Being a 20-something female with determination, passion and excitement for what’s ahead, I was drawn to an article in Forbes Women titled “Learning to be a Leader.” It talks about Niki Leondakis, COO of Kimptom Hotels, and her struggles to become a strong, female leader in a male-dominated department.

Leondakis says, “I could have accountability and tough-mindedness and still be compassionate, I could be successful and effective and still be me.” She describes her current leadership style as inclusive; a key word that frequently comes up in discussions about female leadership. The article suggests that women tend to be relational while men tend to be transactional. I agree with the article, which argues that in today’s society there is a greater need to build relationships. This means that those leadership roles are begging females to fill them.

I will leave you with some tips that Forbes Women argues will sharpen your leadership skills:

Be Self-Aware

Determine what your personality and motives for your behavior are so you can begin to influence other people—after all that is what you are trying to accomplish as a leader.

Make Sure Your Values Align

To be successful at leading, it is imperative to believe in the company you work for and what it stands for. Practice what you preach because most people don’t respond well to a hypocrite. If you are confident in yourself and in the company’s mission, people will take notice, latch on to your ideas, and follow your example.

Pay attention to how your company identifies success

Keep your eyes and ears open; observe how others take on leadership roles and try to take note of who is being rewarded and why. Don’t necessarily copy what they do, but learn from them and try to adapt a piece or portion of how they lead and come up with your own version.

Ask questions

“Women typically communicate ideas through examples and anecdotes, according to organizational development consultant Joni Daniels. If you’re having trouble getting your point across this way, try to ask questions in order to initiate a dialogue with colleagues.”

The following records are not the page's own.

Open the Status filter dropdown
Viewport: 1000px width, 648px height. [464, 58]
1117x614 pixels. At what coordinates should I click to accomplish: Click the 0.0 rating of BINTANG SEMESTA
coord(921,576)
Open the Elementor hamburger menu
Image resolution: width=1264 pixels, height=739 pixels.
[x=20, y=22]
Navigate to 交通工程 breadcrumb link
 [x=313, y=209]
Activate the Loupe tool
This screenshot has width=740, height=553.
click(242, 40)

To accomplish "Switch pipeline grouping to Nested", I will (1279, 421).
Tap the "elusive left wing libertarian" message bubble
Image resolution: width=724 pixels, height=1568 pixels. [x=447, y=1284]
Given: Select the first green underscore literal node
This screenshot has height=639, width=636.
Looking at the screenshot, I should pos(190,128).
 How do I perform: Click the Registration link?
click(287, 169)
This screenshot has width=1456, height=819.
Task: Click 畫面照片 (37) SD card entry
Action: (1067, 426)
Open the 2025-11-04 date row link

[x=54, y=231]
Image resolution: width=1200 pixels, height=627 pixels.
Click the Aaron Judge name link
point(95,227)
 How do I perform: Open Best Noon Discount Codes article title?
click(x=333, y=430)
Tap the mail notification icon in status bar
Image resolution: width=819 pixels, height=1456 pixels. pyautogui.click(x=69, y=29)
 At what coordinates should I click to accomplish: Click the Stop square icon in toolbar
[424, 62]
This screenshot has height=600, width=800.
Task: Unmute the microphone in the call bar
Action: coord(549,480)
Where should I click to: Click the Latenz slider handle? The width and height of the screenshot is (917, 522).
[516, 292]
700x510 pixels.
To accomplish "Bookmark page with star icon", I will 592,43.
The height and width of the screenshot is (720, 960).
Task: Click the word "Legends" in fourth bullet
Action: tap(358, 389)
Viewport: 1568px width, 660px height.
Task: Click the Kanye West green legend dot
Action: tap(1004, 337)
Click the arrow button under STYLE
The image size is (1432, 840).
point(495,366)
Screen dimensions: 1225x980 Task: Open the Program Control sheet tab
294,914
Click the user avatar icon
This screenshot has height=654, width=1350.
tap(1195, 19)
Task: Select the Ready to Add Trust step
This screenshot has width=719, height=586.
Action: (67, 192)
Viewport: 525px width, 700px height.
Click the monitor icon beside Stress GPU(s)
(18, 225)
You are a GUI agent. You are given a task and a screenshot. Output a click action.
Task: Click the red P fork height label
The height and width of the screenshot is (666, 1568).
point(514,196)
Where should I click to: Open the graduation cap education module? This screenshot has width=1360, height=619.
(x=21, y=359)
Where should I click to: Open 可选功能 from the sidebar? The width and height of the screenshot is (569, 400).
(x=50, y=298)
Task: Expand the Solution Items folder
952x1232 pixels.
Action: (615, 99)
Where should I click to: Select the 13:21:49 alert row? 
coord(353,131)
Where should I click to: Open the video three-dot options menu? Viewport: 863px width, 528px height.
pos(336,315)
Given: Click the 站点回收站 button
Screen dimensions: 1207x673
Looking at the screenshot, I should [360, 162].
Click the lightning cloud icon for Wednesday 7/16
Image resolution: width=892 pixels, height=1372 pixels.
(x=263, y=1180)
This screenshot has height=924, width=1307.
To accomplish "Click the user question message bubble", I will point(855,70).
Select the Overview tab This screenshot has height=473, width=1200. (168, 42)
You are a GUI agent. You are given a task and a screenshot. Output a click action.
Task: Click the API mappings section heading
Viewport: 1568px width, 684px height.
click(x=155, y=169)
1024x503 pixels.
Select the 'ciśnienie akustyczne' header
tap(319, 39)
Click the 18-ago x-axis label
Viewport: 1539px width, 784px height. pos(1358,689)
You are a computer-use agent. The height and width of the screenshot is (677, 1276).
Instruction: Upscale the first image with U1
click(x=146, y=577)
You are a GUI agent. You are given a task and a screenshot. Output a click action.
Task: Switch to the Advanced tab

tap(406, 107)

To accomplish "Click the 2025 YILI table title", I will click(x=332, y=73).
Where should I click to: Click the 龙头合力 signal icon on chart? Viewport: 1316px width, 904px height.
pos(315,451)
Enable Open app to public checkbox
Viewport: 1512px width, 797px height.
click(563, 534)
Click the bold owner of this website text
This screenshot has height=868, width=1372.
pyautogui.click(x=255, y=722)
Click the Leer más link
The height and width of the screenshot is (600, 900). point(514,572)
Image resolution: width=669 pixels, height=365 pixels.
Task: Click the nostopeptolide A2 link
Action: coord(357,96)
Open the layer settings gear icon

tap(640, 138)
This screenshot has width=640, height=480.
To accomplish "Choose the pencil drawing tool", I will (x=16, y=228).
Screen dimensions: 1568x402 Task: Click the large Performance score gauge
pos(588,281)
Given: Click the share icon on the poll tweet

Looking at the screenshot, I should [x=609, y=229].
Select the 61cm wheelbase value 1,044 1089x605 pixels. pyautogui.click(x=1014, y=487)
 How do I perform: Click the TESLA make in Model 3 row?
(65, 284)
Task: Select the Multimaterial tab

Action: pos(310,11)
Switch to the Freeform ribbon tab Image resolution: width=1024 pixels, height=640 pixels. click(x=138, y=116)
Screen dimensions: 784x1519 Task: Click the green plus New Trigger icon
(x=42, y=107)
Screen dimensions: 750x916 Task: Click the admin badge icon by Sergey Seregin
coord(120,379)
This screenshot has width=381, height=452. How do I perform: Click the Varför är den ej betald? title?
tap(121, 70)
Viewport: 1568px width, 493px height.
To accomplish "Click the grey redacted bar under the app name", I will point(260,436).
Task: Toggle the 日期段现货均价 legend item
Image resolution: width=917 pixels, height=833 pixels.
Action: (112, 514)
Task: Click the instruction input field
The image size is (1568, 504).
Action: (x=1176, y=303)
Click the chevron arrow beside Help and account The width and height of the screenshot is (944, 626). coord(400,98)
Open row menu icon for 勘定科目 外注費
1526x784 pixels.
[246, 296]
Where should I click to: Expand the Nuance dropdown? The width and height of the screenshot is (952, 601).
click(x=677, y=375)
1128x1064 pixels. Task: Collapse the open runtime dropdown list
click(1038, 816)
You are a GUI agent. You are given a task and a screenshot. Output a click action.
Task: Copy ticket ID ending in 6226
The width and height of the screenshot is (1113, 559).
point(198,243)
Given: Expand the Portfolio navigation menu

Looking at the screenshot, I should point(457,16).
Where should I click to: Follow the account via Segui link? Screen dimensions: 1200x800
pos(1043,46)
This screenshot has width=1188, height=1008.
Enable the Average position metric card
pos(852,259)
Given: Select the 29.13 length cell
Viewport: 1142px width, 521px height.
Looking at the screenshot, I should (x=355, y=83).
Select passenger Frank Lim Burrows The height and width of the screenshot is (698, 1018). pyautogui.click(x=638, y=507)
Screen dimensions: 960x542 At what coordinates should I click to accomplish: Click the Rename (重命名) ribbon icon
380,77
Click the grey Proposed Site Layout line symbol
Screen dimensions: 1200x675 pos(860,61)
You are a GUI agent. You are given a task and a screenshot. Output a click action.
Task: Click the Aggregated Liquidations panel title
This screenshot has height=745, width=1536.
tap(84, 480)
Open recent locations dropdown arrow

But don’t ask about “feelings”

Instead of asking your team how they feel about something, ask for their reactions, thoughts or observations. People tend to respond differently when they hear the word “feelings.” Instead, by asking for their reactions or thoughts you are more likely to get an honest response.

Find balance

“The most successful team or organization combines the stereotypical male and female traits,” Leondakis says. “You need that balance of the male and female energy.” Pay attention to your co-workers’ styles; choose team members that will complement you and try to adapt to complement them.

Listen to your team but don’t be afraid to make a decision

Women typically seek a consensual agreement from their teams, even if they know what decision they are going to make from the start. Don’t be afraid to go with your gut or stand up for your choices even if you can’t get everyone on board.

Related Articles

What is a Gen-Y Leader? by Tyler J. Durbin

What Gives You the Right to be a Young Leader? By Rebecca Thorman

What Makes a Dynamic Leader? By Larraine Segil


Spit it out!


Don’t be afraid to say stupid ideas because they might lead to a genius idea. One of the benefits of working at a combined advertising, design and pr agency is the creativity and artistic projects. There is a lot of brainstorming involved in advertising and design. On my first day, I was asked to join in on one of these sessions. I had no idea what to expect, so for the most part I just sat there and took it all in. They were throwing out all sorts of crazy ideas that didn’t make any sense to me, but I learned that not making sense didn’t really matter. One of the owners is really big on lessons and figuring out what we can take away from each client or situation. The lesson he repeats most often is you have to get the stupid ideas out in order to find the brilliant ones. He believes that you will spend more time trying to come up with just one brilliant idea than you would if each person could spit out 15 horrible ones and go from there.

During my time here I have learned that there are two different thinking processes: Creative and logistical. Planning a complex task for me is more difficult than figuring out the overall concept and tone of a project. I would much rather carry out the plan than be the one to write out every single detail. I love brainstorming, but I am not a huge fan of researching the small details. It has been exciting exploring a side of my brain that I honestly didn’t think existed. I always used to say that I didn’t have a artistic bone in my body, which is true when it comes to drawing, but my imagination is still pretty wild.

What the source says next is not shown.